## EXERCISE DETAILS
The word "filter" marks the lines to keep; find each one in the data and copy it.

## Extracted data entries
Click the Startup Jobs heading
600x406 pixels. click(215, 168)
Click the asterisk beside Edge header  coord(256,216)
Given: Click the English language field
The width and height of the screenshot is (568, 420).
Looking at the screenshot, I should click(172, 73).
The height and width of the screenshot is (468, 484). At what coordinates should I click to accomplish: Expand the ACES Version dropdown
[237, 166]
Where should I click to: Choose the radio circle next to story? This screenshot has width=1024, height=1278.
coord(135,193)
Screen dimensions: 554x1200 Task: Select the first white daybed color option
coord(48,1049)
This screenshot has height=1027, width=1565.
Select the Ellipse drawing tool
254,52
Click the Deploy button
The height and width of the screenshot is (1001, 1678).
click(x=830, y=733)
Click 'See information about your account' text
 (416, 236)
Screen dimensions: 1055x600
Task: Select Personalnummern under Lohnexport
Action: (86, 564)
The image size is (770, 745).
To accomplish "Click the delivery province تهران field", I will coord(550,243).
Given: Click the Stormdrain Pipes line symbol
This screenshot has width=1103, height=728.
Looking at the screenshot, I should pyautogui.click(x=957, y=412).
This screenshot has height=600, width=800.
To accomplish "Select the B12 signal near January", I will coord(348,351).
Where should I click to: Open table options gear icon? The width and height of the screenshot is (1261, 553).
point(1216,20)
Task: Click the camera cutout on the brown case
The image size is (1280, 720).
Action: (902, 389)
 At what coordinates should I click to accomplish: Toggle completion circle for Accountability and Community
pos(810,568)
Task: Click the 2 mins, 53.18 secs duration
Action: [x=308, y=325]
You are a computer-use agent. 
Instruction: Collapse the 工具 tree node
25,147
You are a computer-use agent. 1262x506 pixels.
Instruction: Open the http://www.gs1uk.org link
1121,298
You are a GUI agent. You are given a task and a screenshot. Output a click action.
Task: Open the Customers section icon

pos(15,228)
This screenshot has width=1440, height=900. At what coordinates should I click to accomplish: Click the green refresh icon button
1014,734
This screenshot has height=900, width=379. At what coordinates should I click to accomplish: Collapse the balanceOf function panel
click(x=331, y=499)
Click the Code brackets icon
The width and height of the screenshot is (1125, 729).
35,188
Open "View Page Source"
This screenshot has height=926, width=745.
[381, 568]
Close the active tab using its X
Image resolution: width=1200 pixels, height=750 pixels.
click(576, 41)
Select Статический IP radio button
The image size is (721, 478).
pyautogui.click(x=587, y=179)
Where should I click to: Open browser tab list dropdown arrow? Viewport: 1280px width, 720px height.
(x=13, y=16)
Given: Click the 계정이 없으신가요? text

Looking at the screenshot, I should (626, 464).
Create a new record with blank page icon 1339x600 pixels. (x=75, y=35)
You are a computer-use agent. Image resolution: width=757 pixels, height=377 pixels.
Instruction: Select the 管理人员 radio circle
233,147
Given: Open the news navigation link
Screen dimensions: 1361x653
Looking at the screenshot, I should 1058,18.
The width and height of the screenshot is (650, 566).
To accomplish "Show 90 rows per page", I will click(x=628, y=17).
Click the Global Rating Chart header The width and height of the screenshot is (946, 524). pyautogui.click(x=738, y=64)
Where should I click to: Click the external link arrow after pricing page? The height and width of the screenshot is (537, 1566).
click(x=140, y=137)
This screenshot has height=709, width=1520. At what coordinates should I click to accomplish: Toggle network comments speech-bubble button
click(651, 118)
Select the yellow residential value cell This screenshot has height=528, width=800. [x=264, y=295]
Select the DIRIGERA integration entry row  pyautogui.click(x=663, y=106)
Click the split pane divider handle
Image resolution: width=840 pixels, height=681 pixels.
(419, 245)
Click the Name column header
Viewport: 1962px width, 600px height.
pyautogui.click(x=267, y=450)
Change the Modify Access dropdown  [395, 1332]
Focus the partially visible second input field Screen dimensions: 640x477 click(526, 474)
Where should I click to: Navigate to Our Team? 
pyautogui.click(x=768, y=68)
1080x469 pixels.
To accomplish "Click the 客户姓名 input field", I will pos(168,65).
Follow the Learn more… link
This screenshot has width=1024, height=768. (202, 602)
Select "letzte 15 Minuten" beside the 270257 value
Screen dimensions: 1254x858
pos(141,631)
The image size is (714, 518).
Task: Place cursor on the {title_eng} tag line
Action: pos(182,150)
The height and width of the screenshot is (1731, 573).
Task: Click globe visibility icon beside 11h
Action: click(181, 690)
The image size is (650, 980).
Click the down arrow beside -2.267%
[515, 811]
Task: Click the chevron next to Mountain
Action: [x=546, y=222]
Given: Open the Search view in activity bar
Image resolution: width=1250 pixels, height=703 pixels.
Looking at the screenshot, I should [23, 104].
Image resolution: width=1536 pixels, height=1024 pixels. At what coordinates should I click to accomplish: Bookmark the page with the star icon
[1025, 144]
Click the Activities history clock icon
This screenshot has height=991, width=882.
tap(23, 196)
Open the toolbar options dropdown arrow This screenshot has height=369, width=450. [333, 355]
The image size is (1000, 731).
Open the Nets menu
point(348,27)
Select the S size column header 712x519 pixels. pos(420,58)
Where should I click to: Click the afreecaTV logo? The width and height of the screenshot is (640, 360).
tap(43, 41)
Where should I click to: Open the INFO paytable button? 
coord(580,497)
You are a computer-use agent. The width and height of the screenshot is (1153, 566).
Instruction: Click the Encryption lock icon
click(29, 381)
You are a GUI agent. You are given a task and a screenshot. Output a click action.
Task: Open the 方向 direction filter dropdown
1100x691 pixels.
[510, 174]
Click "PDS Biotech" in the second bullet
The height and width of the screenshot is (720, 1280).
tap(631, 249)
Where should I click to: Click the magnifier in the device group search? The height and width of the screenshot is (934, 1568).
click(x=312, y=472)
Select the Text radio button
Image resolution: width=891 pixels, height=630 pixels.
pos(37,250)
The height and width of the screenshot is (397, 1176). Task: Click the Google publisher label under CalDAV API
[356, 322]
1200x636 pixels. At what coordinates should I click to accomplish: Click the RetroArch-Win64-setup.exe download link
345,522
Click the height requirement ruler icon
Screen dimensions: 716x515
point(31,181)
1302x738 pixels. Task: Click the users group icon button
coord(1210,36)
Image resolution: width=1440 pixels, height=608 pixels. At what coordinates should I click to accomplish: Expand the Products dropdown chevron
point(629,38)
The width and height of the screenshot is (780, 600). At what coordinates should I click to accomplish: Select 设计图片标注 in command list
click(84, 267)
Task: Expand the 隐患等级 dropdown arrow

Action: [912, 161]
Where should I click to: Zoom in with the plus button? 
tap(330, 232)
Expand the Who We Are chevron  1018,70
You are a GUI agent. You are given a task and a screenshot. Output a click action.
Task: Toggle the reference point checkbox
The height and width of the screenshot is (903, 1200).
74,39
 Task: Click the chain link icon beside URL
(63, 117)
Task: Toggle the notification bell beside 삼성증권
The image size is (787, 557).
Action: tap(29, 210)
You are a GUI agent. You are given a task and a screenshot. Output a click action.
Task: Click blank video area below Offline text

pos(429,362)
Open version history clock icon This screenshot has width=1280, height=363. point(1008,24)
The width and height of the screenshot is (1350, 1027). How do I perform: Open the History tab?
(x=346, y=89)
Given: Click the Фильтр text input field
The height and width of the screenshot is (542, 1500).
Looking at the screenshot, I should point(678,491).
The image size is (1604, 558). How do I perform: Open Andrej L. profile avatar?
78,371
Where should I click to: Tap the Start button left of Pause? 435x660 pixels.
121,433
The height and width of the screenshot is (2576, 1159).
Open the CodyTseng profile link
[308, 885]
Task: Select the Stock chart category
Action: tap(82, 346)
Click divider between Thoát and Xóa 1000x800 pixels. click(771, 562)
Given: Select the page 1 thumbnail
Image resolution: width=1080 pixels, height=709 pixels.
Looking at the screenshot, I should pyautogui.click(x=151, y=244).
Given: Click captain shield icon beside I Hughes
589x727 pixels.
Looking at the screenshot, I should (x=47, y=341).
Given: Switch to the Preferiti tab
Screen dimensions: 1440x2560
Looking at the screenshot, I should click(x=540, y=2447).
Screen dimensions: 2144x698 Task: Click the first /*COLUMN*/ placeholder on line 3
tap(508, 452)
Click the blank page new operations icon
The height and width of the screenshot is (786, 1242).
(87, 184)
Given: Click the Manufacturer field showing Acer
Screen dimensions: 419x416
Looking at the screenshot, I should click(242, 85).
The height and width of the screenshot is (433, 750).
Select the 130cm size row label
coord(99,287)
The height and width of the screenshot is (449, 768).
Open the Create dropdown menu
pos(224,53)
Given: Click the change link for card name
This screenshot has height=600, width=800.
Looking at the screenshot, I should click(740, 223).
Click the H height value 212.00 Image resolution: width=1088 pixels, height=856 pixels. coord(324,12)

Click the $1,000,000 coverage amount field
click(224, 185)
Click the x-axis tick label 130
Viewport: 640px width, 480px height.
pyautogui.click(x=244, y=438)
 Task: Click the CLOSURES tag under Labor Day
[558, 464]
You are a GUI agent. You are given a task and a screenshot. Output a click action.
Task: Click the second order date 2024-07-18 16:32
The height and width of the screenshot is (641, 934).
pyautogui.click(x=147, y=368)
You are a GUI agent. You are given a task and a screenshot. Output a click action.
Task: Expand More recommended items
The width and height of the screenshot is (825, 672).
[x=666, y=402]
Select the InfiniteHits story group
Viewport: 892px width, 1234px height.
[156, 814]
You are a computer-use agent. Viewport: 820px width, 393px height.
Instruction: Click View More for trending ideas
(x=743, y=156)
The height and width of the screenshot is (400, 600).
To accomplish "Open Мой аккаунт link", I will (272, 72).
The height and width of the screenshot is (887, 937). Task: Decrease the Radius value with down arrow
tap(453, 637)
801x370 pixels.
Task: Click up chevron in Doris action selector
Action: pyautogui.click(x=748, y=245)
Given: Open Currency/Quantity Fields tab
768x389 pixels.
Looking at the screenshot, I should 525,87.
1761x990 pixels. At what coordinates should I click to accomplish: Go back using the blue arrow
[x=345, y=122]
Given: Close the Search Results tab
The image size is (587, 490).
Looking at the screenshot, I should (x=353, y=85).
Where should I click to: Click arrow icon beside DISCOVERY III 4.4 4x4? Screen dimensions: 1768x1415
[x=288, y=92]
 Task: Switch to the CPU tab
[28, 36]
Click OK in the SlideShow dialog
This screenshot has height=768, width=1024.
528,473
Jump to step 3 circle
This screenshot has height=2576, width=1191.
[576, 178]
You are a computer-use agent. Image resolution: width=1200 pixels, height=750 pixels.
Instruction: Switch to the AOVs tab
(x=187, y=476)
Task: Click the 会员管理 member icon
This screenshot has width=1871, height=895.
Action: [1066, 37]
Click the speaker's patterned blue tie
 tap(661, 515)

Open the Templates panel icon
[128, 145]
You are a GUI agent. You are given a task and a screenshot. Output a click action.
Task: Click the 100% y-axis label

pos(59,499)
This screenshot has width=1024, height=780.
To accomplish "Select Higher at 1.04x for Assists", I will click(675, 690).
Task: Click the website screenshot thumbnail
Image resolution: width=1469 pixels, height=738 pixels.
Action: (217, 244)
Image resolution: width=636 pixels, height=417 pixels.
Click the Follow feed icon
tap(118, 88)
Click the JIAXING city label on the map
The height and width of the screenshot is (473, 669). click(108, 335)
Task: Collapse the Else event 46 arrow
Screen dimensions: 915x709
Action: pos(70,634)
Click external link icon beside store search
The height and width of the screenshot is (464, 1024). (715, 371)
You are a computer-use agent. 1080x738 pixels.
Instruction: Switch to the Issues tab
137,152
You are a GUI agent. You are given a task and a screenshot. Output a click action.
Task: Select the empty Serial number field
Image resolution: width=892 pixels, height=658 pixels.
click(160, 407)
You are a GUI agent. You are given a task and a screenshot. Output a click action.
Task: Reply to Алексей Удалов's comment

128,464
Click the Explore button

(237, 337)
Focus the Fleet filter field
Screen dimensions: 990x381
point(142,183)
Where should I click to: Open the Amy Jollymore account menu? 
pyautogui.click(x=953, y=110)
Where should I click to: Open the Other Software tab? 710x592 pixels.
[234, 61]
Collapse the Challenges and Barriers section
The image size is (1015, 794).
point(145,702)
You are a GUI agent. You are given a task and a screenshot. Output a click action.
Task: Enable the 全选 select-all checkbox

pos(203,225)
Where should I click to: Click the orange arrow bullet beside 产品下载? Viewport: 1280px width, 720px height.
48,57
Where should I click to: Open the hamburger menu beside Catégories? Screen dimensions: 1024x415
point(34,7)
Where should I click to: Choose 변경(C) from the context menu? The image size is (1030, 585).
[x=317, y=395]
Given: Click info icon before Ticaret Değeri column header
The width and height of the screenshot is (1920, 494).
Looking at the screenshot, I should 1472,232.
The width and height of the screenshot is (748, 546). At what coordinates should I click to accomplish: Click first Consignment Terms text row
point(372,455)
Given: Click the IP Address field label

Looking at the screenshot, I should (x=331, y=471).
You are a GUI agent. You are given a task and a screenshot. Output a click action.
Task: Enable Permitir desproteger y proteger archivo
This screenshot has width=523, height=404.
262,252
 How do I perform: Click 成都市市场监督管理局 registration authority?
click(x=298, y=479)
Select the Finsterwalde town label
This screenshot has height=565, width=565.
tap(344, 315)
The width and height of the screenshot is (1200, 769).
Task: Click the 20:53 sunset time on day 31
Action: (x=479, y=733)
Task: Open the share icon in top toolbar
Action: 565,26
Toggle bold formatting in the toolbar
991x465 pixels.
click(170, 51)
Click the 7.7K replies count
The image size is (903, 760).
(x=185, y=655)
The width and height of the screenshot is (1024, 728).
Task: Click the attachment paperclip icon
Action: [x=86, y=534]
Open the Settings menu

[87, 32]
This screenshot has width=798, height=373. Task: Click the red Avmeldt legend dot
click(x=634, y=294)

## ANSWER AREA
Task: Open the 方向 direction filter dropdown
Focus the Fleet filter field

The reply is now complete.